- _PROBLEM DETAILS_
Render the records from the line containing "Task: Select the pink point at about 33%" through the line containing "(1116, 111)", both included, as a Markdown table with the columns Row and Record line, skipping blank lines.

- _ENTRIES SHOWN_
══════
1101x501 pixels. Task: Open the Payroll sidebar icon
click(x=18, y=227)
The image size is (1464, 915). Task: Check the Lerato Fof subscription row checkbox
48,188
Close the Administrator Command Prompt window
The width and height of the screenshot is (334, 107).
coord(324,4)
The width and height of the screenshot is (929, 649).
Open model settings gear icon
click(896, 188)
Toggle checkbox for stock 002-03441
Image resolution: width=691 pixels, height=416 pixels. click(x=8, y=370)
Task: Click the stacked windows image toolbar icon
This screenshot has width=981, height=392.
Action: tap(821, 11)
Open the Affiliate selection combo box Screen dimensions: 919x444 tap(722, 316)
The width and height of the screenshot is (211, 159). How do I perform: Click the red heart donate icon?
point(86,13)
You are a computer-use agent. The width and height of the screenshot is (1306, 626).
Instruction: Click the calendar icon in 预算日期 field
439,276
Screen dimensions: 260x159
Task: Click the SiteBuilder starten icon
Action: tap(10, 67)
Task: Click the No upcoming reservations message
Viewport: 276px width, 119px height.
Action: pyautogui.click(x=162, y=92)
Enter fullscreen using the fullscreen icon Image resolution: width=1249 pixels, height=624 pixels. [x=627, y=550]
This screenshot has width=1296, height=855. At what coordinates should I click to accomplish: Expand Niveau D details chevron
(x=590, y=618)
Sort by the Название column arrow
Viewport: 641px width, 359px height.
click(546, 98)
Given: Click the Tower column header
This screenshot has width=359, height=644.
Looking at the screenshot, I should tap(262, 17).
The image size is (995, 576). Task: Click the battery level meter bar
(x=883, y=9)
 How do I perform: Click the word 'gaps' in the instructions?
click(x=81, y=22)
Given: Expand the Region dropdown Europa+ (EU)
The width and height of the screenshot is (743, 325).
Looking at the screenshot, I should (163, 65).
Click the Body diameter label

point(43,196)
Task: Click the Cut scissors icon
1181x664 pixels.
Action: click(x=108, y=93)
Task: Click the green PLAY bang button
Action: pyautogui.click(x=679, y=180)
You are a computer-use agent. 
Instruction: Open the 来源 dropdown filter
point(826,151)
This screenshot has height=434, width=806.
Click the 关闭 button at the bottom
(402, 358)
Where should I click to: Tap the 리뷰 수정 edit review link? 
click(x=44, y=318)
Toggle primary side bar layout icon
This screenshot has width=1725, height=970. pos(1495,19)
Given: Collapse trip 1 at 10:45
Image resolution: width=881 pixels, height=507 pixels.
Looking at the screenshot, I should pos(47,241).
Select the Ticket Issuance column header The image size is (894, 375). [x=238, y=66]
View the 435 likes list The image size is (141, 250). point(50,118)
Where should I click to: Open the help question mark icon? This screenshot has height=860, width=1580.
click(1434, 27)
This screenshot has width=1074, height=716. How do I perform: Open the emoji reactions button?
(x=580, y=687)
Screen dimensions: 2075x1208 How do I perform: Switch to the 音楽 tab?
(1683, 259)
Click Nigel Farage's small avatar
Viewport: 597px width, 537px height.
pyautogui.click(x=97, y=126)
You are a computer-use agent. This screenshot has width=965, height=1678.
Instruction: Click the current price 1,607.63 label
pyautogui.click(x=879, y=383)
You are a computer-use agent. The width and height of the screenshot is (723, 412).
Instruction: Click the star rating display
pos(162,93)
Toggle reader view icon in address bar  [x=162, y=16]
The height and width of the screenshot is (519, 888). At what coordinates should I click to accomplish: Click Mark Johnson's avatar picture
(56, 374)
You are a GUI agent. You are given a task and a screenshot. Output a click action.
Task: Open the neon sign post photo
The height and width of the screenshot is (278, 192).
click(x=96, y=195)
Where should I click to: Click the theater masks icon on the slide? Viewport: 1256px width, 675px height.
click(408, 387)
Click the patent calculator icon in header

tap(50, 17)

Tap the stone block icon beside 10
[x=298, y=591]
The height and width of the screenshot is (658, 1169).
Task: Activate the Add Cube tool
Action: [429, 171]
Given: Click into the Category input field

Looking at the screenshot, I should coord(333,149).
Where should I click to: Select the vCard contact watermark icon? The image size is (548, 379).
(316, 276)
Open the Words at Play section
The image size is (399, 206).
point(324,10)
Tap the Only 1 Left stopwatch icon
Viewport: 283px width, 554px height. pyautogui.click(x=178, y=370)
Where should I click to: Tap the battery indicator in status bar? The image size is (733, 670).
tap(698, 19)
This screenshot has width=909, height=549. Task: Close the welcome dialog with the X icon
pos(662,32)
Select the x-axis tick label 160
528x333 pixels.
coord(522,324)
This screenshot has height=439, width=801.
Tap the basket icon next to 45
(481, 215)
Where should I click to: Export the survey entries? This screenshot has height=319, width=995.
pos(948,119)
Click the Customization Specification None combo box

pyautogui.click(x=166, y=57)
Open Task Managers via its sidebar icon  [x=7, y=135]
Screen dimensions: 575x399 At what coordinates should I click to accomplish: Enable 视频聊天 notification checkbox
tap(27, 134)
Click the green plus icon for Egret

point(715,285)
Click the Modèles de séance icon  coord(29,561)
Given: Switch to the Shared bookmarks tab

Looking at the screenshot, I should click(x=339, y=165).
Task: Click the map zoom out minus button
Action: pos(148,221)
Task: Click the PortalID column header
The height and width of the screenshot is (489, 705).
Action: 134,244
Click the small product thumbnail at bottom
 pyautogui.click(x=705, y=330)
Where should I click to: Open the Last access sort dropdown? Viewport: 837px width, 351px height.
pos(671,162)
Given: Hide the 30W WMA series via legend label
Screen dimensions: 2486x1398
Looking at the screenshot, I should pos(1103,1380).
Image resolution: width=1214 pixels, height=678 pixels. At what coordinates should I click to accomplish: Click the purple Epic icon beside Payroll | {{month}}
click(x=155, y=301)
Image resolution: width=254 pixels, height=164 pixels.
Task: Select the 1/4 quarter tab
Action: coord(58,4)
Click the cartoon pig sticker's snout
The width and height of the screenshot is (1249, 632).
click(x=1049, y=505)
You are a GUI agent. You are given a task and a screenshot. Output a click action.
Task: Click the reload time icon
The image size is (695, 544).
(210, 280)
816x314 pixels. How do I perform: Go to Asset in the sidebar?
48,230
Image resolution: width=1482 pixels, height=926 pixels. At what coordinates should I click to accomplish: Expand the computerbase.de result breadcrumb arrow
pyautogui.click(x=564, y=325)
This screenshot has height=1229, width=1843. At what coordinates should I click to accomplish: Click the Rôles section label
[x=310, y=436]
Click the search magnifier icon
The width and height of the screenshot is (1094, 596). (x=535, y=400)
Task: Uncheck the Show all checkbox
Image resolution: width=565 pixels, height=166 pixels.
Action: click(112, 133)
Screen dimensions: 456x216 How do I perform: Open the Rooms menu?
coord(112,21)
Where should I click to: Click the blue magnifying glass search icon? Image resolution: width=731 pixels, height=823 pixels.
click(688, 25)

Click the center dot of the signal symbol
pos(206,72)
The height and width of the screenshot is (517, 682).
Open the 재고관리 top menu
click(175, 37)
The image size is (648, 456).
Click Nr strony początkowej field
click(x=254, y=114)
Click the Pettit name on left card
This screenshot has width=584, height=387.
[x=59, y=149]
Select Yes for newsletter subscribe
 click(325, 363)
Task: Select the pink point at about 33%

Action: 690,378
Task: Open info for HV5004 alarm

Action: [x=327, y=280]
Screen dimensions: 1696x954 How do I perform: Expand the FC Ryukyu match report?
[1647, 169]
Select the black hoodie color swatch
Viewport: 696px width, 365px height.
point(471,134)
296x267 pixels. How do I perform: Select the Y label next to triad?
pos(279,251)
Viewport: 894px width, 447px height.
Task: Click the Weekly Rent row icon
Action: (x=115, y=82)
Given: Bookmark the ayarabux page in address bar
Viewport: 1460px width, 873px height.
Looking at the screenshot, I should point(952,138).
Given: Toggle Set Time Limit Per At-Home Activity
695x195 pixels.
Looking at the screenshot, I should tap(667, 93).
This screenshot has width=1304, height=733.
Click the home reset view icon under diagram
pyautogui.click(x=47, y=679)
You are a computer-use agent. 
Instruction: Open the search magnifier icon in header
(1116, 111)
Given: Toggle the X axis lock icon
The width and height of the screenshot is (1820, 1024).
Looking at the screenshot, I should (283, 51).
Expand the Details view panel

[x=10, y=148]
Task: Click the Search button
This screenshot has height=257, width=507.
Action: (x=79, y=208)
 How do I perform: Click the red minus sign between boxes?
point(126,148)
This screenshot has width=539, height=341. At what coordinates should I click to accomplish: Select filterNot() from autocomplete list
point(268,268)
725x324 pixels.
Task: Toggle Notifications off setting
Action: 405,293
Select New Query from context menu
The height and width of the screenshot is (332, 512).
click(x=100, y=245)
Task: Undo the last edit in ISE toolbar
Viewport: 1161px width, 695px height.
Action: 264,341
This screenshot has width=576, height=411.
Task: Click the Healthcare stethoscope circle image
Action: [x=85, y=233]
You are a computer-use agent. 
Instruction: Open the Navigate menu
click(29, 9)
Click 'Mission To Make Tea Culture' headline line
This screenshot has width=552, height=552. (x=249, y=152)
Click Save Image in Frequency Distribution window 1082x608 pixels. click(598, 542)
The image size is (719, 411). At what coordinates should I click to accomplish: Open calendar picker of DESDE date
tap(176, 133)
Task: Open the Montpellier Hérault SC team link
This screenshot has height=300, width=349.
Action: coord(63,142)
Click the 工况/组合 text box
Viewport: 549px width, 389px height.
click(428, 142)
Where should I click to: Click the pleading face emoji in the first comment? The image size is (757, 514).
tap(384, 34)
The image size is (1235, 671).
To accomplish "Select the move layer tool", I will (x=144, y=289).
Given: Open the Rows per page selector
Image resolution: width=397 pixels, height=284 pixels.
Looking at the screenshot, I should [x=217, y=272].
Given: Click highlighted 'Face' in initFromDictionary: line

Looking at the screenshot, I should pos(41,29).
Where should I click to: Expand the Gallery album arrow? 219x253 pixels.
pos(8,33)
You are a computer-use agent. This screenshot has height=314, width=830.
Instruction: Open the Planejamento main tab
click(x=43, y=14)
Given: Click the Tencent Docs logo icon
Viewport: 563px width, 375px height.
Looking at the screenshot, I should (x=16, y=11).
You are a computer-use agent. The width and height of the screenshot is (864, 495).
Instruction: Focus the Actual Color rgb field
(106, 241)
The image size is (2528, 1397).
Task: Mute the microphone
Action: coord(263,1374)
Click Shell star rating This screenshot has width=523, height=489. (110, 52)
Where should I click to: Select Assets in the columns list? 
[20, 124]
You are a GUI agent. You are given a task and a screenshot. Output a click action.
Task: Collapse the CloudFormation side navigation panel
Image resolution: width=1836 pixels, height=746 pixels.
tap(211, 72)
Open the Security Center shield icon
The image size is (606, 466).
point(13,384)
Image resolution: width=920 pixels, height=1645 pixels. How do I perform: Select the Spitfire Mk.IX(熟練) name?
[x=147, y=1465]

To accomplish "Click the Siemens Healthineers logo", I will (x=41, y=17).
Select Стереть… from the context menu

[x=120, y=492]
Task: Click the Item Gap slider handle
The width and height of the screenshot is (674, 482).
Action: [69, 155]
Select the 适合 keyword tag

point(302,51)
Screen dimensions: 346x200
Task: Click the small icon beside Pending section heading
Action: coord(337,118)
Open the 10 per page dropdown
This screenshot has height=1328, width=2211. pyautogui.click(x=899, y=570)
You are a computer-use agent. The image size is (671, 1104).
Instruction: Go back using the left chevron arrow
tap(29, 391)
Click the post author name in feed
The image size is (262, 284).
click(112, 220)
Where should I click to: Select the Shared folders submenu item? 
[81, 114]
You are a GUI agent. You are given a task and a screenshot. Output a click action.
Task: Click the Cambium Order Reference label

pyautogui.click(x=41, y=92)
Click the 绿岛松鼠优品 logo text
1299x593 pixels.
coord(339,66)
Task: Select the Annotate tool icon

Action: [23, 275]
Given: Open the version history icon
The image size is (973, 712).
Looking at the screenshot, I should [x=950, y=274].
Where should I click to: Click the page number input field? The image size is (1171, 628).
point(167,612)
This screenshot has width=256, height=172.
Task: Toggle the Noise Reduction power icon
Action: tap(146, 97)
══════
- _SOLUTION TO THE PROBLEM_
| Row | Record line |
|---|---|
| 1 | Task: Select the pink point at about 33% |
| 2 | Action: 690,378 |
| 3 | Task: Open info for HV5004 alarm |
| 4 | Action: [x=327, y=280] |
| 5 | Screen dimensions: 1696x954 How do I perform: Expand the FC Ryukyu match report? |
| 6 | [1647, 169] |
| 7 | Select the black hoodie color swatch |
| 8 | Viewport: 696px width, 365px height. |
| 9 | point(471,134) |
| 10 | 296x267 pixels. How do I perform: Select the Y label next to triad? |
| 11 | pos(279,251) |
| 12 | Viewport: 894px width, 447px height. |
| 13 | Task: Click the Weekly Rent row icon |
| 14 | Action: (x=115, y=82) |
| 15 | Given: Bookmark the ayarabux page in address bar |
| 16 | Viewport: 1460px width, 873px height. |
| 17 | Looking at the screenshot, I should point(952,138). |
| 18 | Given: Toggle Set Time Limit Per At-Home Activity |
| 19 | 695x195 pixels. |
| 20 | Looking at the screenshot, I should tap(667, 93). |
| 21 | This screenshot has width=1304, height=733. |
| 22 | Click the home reset view icon under diagram |
| 23 | pyautogui.click(x=47, y=679) |
| 24 | You are a computer-use agent.  |
| 25 | Instruction: Open the search magnifier icon in header |
| 26 | (1116, 111) |